## PROVIDED TEXT
************

From now on I will share my books that I reading. I become a good base knowledge when we become a geophysicist, this books was written by Oz Yilmaz, it tell us about seismic data processing. Here you are.. (enjoy it ^_^)
The seismic method plays a prominent role in the search for hydrocarbons. Seismic exploration consists of three main stages: data acquisition, processing, and interpretation. This book is intended to help the seismic analyst understand the fundamentals of the techniques used in processing seismic data. In particular, emphasis is given to the practical aspects of data analysis.
Topics in this book are treated in two phases. First, each process is described from a physical viewpoint, with less emphasis on mathematical development. In doing so, geometric means are used extensively to help the reader gain the physical insight into the different processes. Second, the geophysical parameters that affect the fidelity of the resulting output from each process are critically examined via an extensive series of synthetic and real data examples. For the student of reflection seismology and new entrants to the seismic industry, this book tries to provide insights into the practical aspects of the application of the theory of time series and waves. For experienced seismic explorationists, this book should serve as a refresher and handy reference. However, it is not just meant for the seismic analyst. Explorationists who would like to gain a practical background in seismic data processing without any mathematical burden also should benefit from it. Nevertheless, for the more theoretically inclined, a mathematical treatise on the main subjects is provided in the appendixes.

************

## RAW RECORDS
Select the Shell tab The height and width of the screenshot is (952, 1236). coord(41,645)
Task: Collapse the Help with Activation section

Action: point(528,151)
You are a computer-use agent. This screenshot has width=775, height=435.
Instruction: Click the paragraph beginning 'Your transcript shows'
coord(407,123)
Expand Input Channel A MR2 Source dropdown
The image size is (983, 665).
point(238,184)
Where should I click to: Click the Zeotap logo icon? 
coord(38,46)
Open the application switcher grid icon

************

## TASKS TO PERFORM
1. In the seismic book post, what three main stages make up seismic exploration?
2. From the seismic book post, return the passage between "From now on" and "(enjoy it ^_^)", inclusive.

## SET OF ANSWERS
1. Data acquisition, processing, and interpretation.

2.
From now on I will share my books that I reading. I become a good base knowledge when we become a geophysicist, this books was written by Oz Yilmaz, it tell us about seismic data processing. Here you are.. (enjoy it ^_^)